Tuesday, March 8, 2016

You have got to be kidding me!

Let me introduce you to the Elder Son in this famous parable about an Outrageous Father with 2 sons. (Luke 15).

He is hardworking, out in the fields keeping everything running as it should.  He is loyal, living under his father's roof and caring for the family livelihood.  He is obedient (well, we don't have any evidence of that, only his word, but let's believe him.)  He sounds like every one's dream.

Yet he has a dirty secret:  there are calluses on places other than his hands.  It appears that all that diligent, loyal, obedient hard work has developed a callus or two on his heart as well.
Image result for prodigal son elder brother
When his younger brother decides he needs 'his space' and 'wants to find himself' he diminishes the family's wealth, and disrespects their Father.  Then he runs off to live the wild life, leaving good old Elder Brother to take up the slack.  Somewhere in all of this, he begins to resent his brother, and just possibly, his father as well.
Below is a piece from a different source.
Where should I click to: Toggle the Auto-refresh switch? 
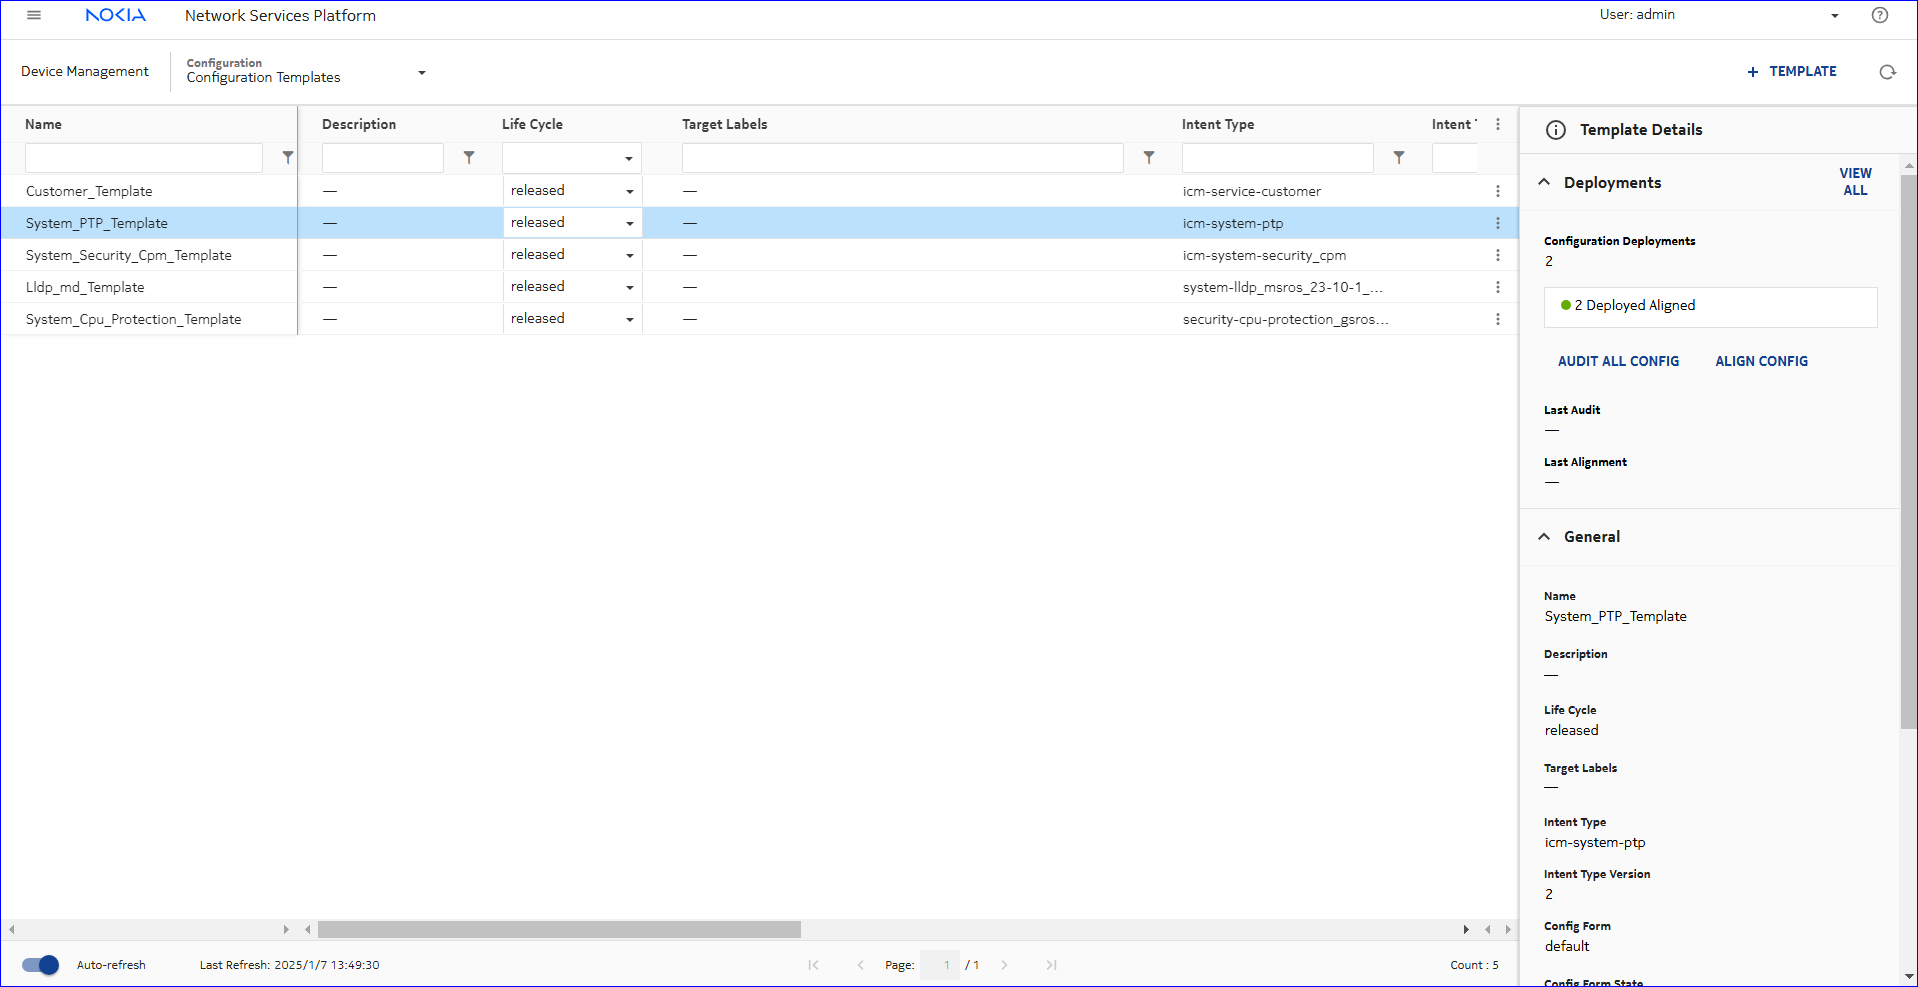click(x=41, y=965)
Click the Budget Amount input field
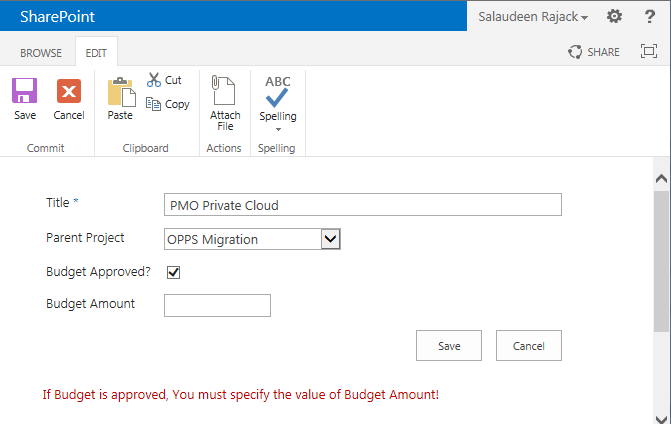 click(x=217, y=305)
Boy do we understand this Elder Son.  We get why he feels put upon; why he thinks he deserves a break; why he is a little bit annoyed at his father for being such a chump in the first place. We understand his sense of entitlement. So when he hears from a slave that his Father has thrown a huge party just because that ne'er do well son had showed up at his door, well, the Elder Son had reached the end of his patience.  Or perhaps his ability to forgive.  Or perhaps his storehouse of love.

We are outraged right along with the Elder Son.  Truly he deserved better than this, a little reward perhaps.  It truly isn't very fair and that Younger Son is suspiciously close to taking advantage of the Father's mercy.  The Father should understand that the Elder is the good son, just like we are good people, working hard, trying our best, deserving of a party, deserving of your love.

Oh my, oh my.  I have been guilty of this line of thinking more than once in my life.  The Father does all he can to persuade the Elder to join the great celebration of life, but the story closes with an angry man standing in a field feeling entitled.  An angry man who has disrespected his Father, treated him as a stranger, refused to take his position in the family....and who has decided that the love being poured out on the lost one was love stolen from him.

He has decided he knows better than the Father who deserves the Father's love and invitation to the table.  Often we agree with this Angry Son; something is not right with this Father.

So if the Father in the parable is intended to give us a picture of God the father of Jesus, then what are we to do?  As much as we want to rely on God's mercy when we are in need, do we not also want to be entitled to God's mercy the rest of the time?  God's desire that all should come to his table and know him and the life that he offers is somehow perverted in our minds to mean......just us?  Somehow it isn't as open an invitation as we sometime pretend.

We are fairly certain we didn't bargain for a God with a love that is as big as all that.